Clarifying Questions

You: Is top-K by score alone, or do we tie-break on something?

Interviewer: Higher score first, then lexicographic playerId for ties.

Gives a total ordering, so the sorted structure has a deterministic sort key.

You: Does reset(playerId) remove the player or zero them out?

Interviewer: Zero out. The player still exists.

So the sorted set retains zero-score entries — you do not shrink on reset.

You: Snapshot or live for top? Is stale-by-a-second acceptable if it reduces contention?

Interviewer: Live preferred, but slight staleness is fine.

Unlocks lock-free structures and lets you tolerate a tiny read-write race.

You: Scores can decrease, not just increase?

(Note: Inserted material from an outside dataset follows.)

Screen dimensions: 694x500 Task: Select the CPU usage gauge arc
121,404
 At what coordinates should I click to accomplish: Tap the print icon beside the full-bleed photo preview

Interviewer: Both. The delta can be negative.

So you cannot rely on monotonic merges — you must remove the old entry and re-insert.

Final Requirements

1. addScore(playerId, delta) — apply delta to the player; create if new.
2. top(k) — return sum (or the list) of the top K scores.
3. reset(playerId) — zero out the player's score.
4. Scale: 10M players, thousands of writes per second, K up to 100.
5. Thread-safe under high concurrent writes.

Out of scope: Persistence, historical score tracking, sliding windows, cross-region replication.

Deferred tradeoff: Between sorted.remove(old) and sorted.add(new) a concurrent top(k) may see neither entry. Acceptable for display; for exact correctness use a single lock or versioning.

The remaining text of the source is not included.